** start **

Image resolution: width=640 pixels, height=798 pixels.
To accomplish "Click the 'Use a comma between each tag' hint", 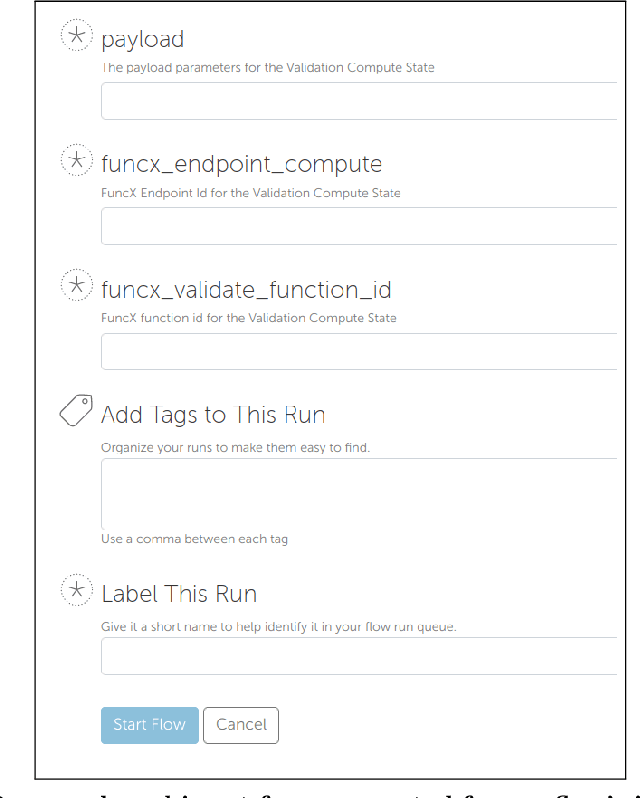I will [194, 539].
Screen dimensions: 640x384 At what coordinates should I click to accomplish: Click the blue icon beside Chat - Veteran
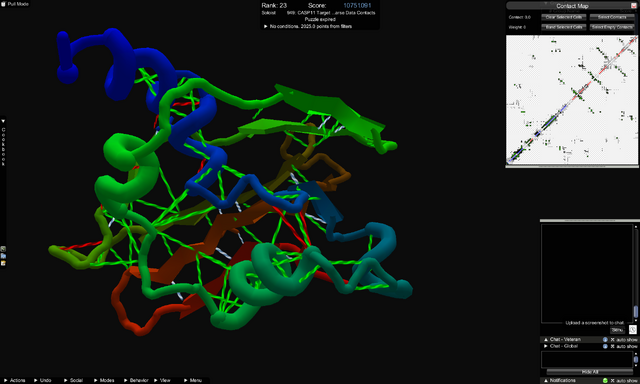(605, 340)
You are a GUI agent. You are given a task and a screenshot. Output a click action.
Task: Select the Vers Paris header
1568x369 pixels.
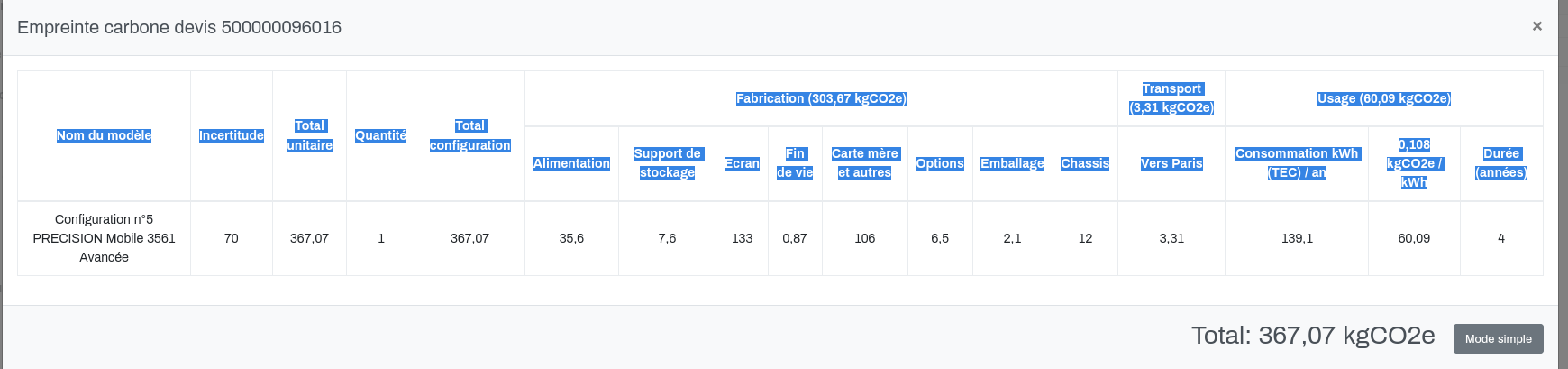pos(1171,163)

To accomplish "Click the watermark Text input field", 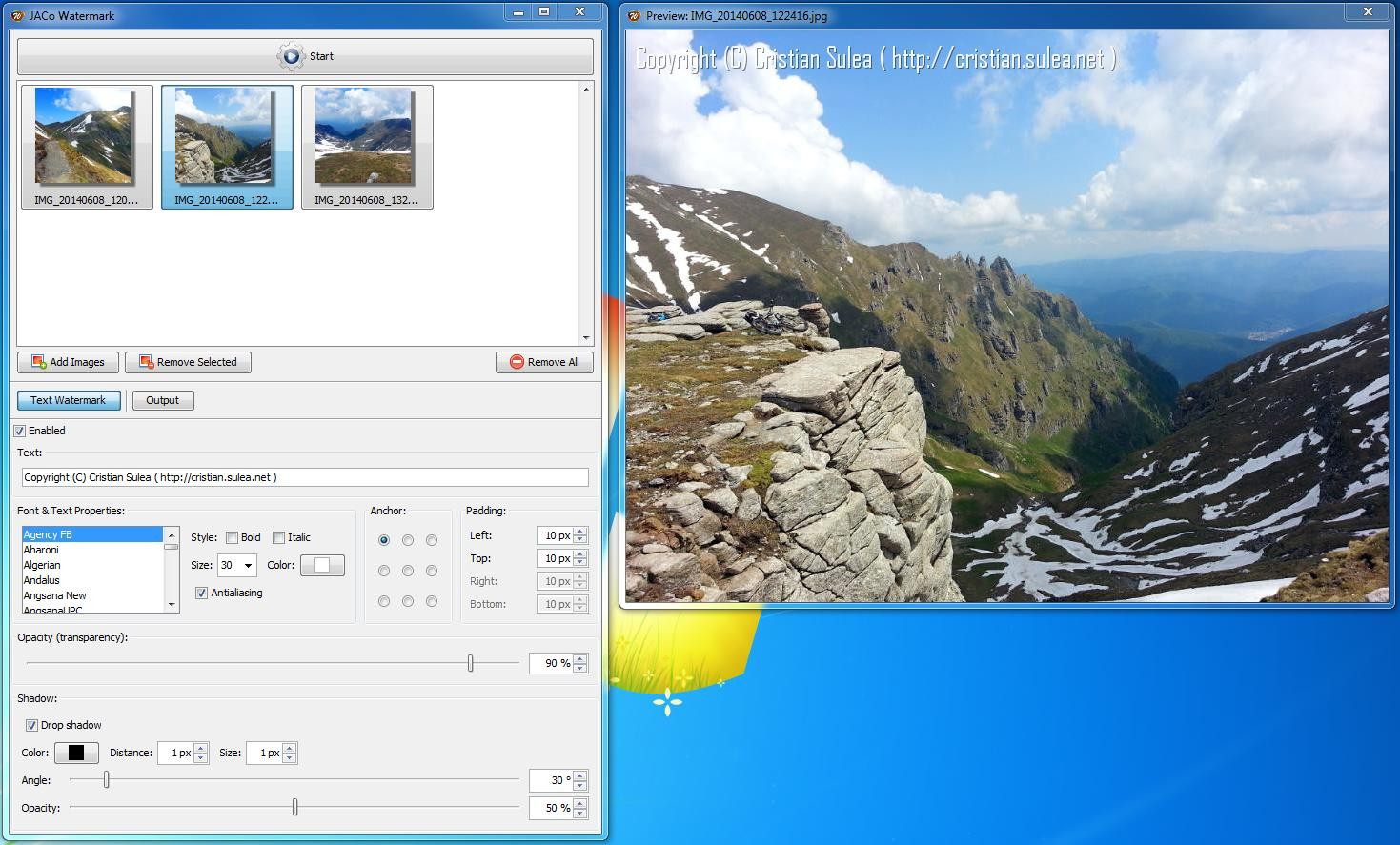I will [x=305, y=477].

** end **
** start **

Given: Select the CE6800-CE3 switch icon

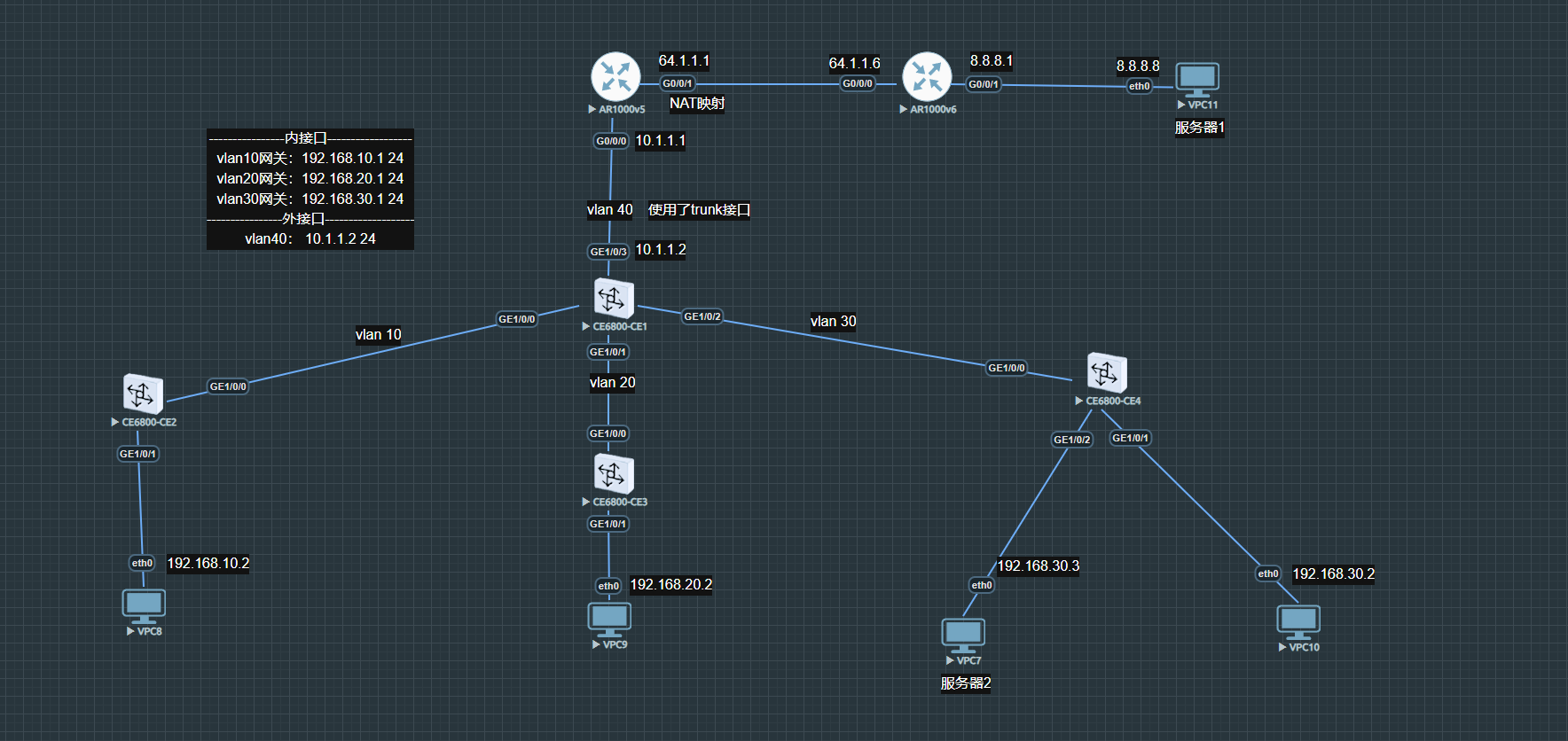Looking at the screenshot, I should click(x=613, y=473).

** end **
** start **

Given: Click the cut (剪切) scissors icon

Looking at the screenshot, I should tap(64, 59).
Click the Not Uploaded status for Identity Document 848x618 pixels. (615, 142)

** end **

§ Stated exercise:
Lay out the data starting at the line containing "Given: Click the cut (剪切) scissors icon" and ending at the line containing "Click the Not" as a two-column CSV headed instruction and response, with one row per instruction and its answer. Wrap every field in quotes and turn any line breaks into spaces.

§ Correct response:
instruction,response
"Given: Click the cut (剪切) scissors icon","Looking at the screenshot, I should tap(64, 59)."
"Click the Not Uploaded status for Identity Document 848x618 pixels.","(615, 142)"